### What is needed
From the line containing "Screen dimensions: 682x428" down to the last line of the entries, print each line exactly and leave the pictures out.

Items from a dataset
[Start of section]

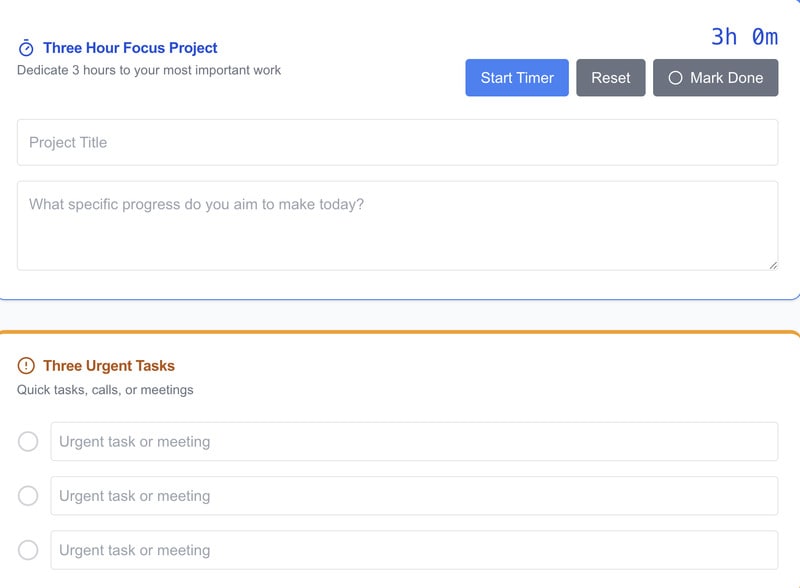
Task: Select the Three Urgent Tasks heading
Action: (x=109, y=366)
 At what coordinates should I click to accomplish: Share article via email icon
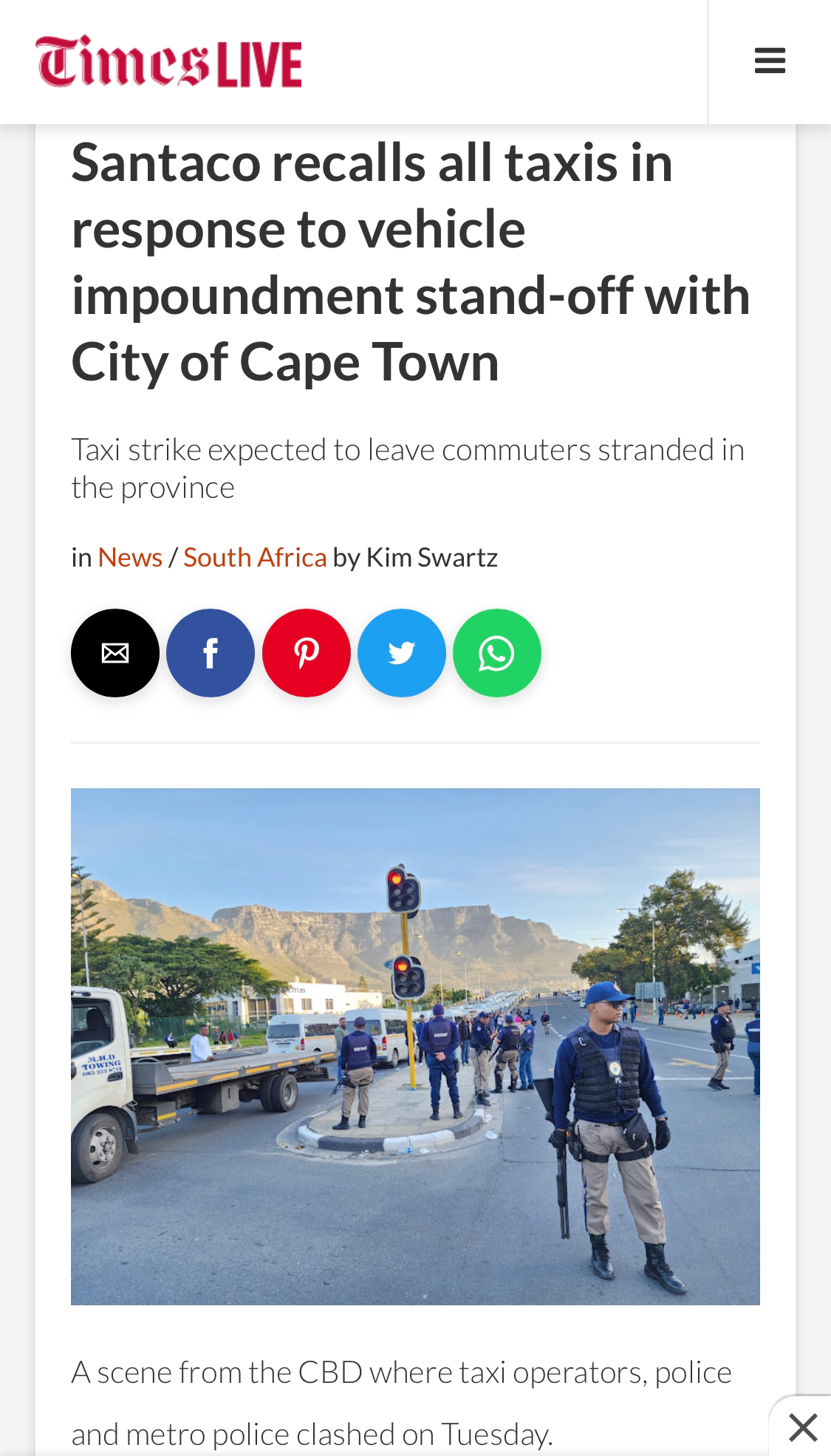tap(115, 653)
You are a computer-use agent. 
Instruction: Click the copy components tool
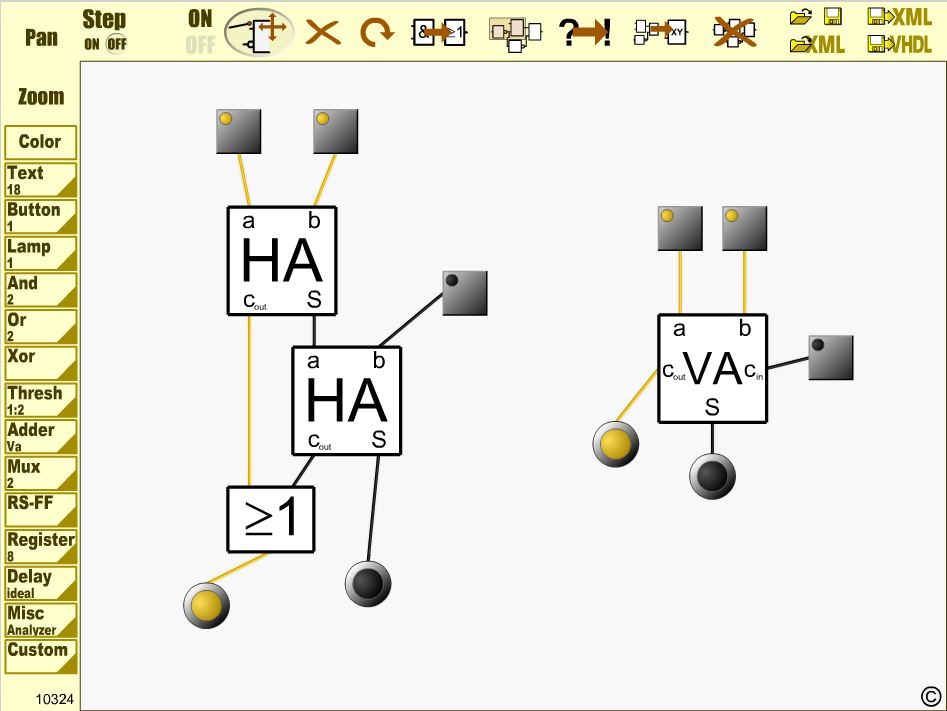(x=514, y=31)
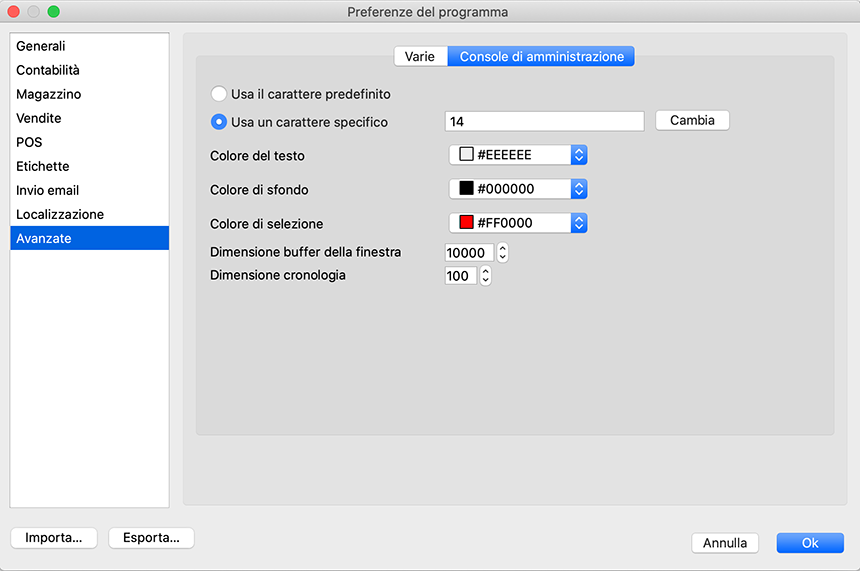This screenshot has height=571, width=860.
Task: Select 'Usa il carattere predefinito' radio button
Action: pos(218,94)
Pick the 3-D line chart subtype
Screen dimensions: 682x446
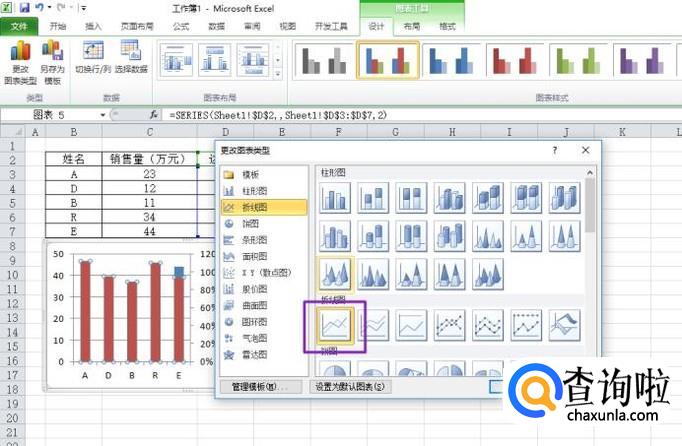tap(565, 324)
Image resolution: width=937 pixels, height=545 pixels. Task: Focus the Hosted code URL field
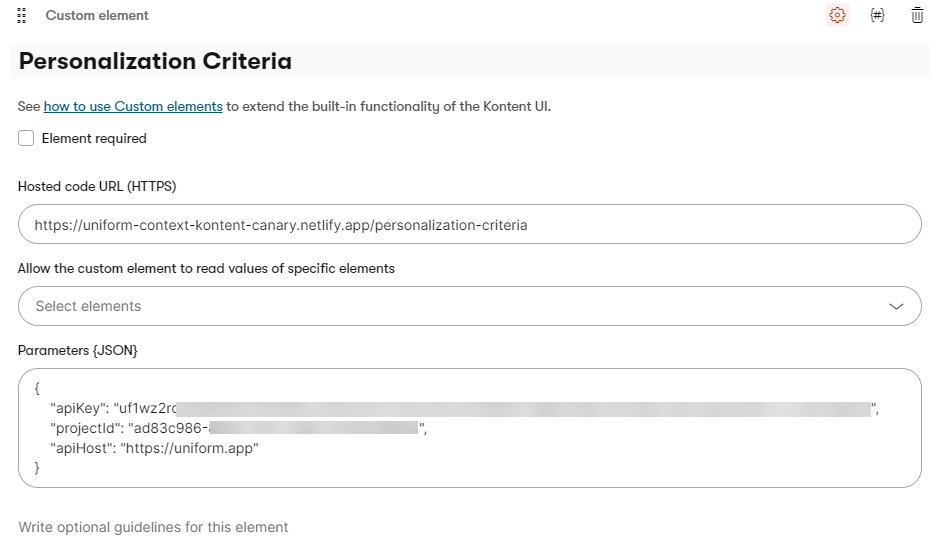tap(470, 225)
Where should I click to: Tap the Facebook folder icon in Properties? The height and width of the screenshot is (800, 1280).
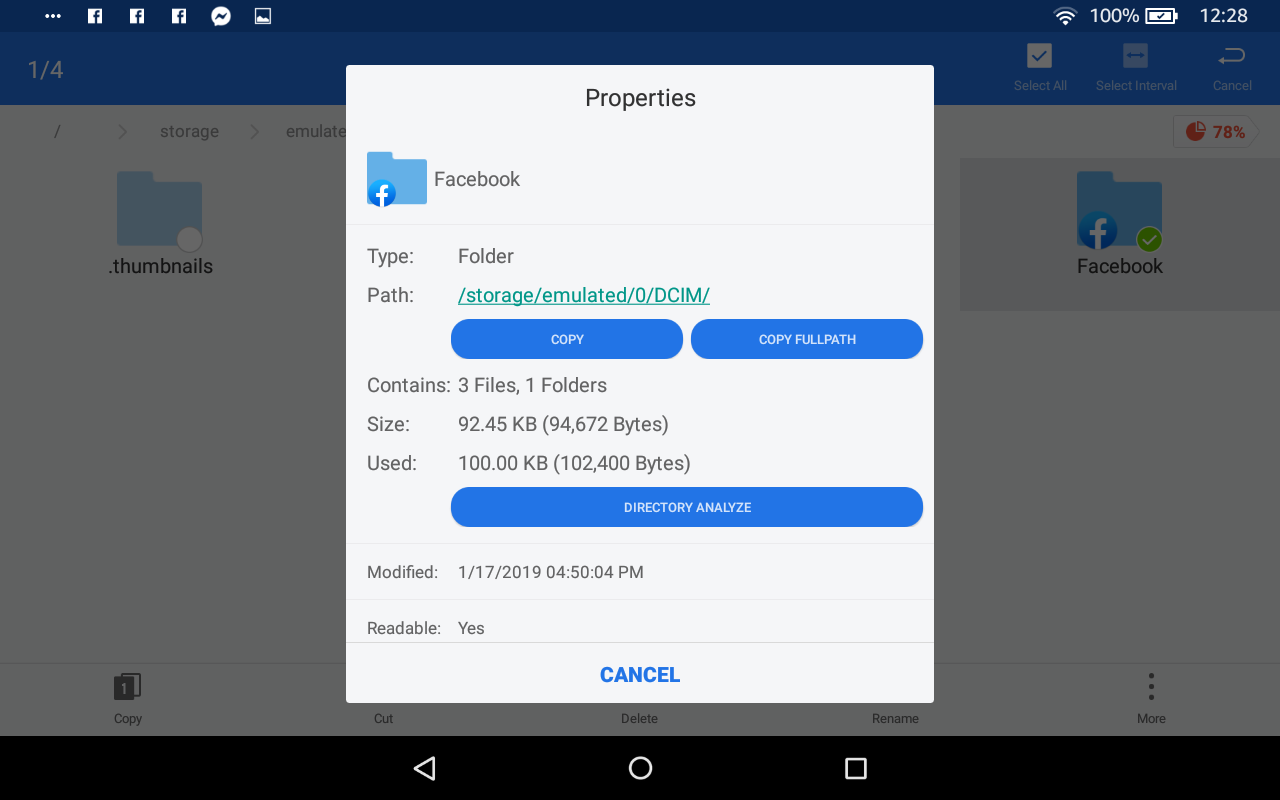[x=396, y=179]
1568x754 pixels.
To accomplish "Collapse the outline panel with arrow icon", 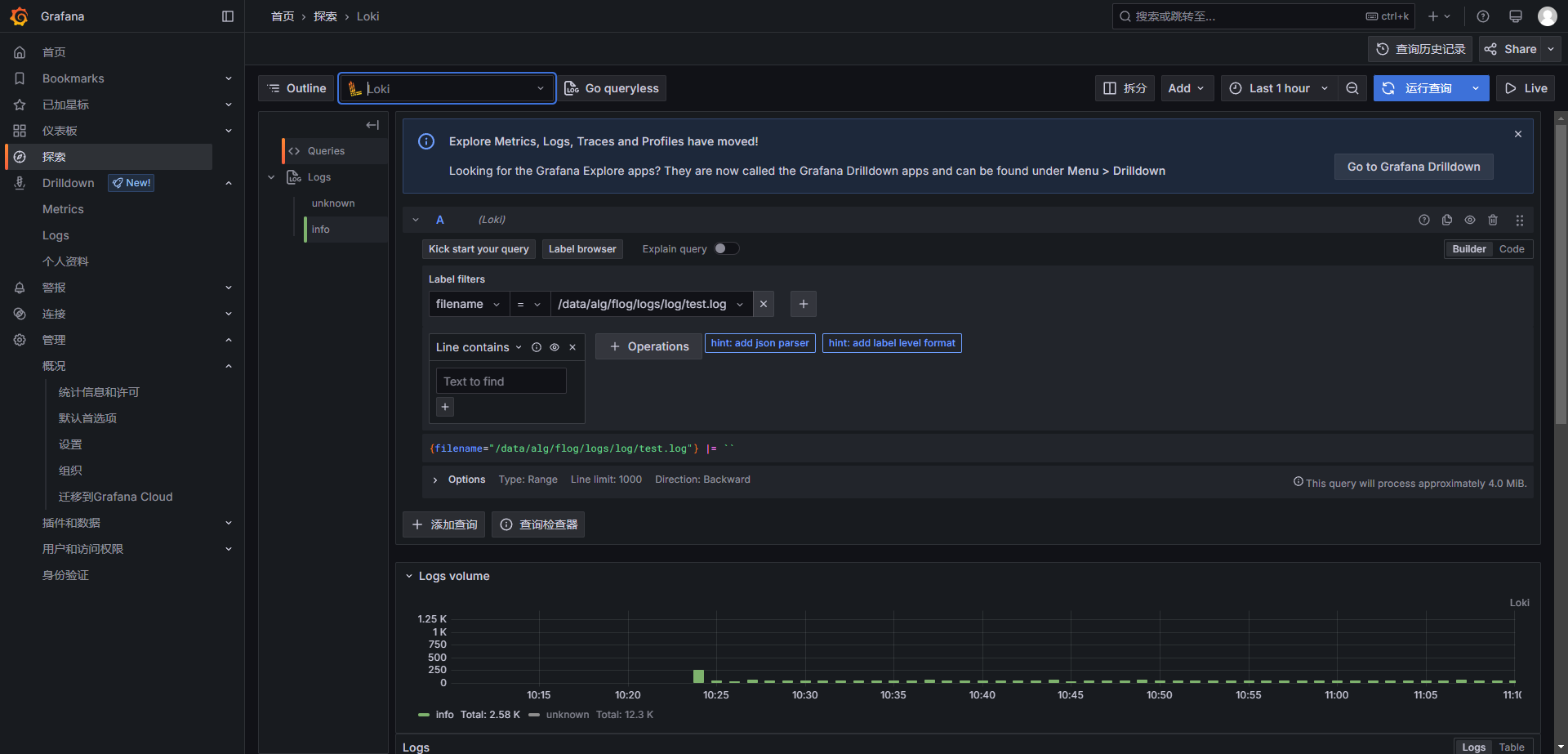I will click(x=372, y=125).
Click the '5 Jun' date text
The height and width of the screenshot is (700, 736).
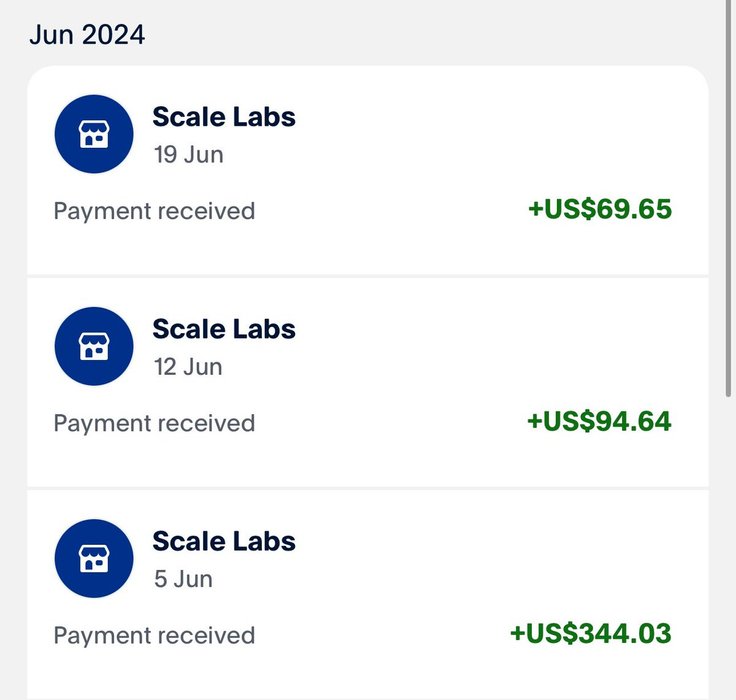[x=183, y=579]
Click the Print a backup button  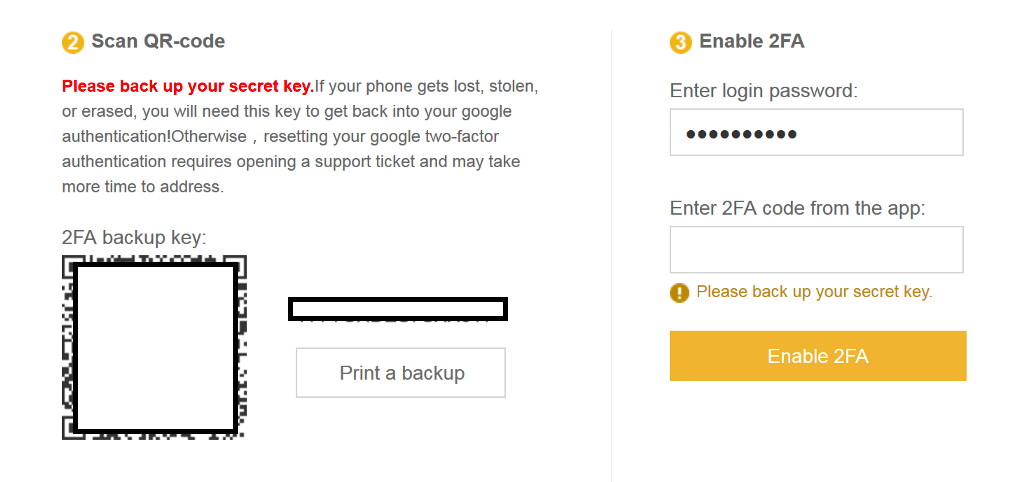(401, 373)
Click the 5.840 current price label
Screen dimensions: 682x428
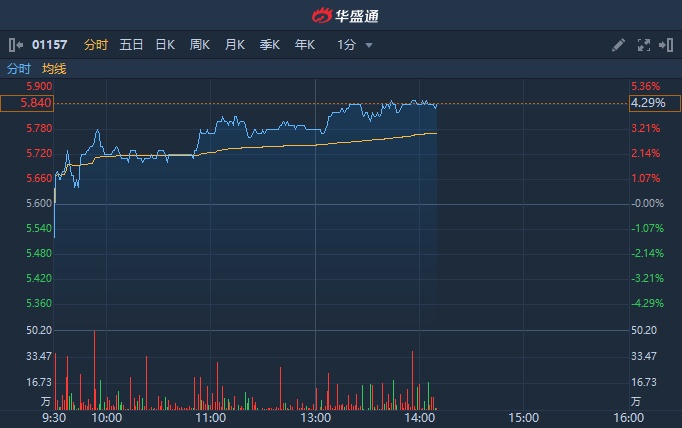27,103
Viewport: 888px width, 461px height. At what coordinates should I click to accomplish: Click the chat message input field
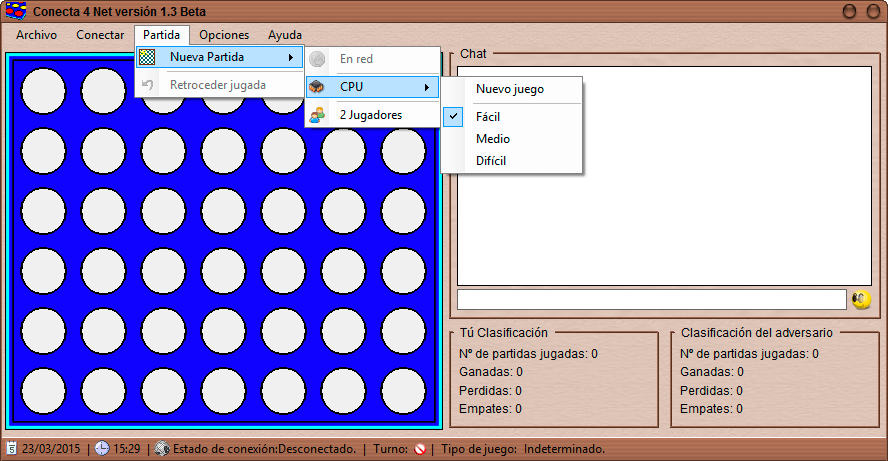(x=651, y=299)
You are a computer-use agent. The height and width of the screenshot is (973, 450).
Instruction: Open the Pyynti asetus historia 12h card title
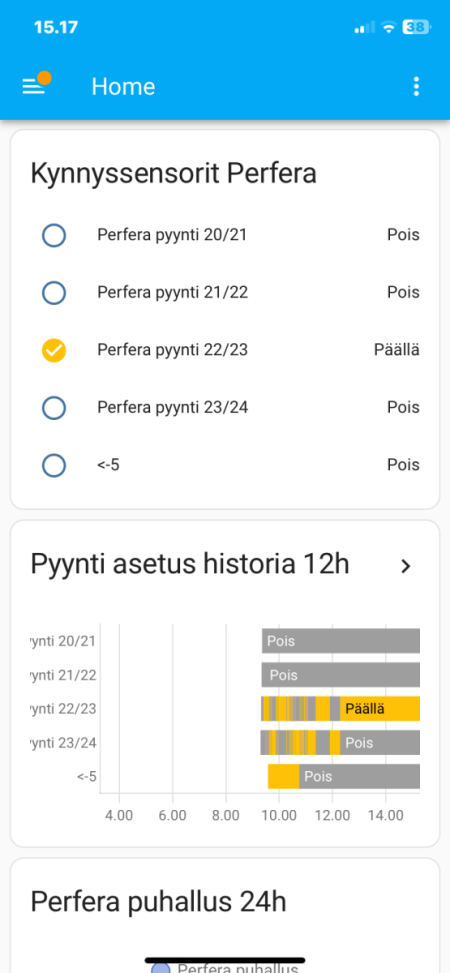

[End of section]

### Solved exercise
Screen dimensions: 682x428
27,103
Viewport: 888px width, 461px height. At what coordinates should I click to accomplish: Click the chat message input field
(x=651, y=299)
You are a computer-use agent. The height and width of the screenshot is (973, 450).
Instruction: Open the Pyynti asetus historia 12h card title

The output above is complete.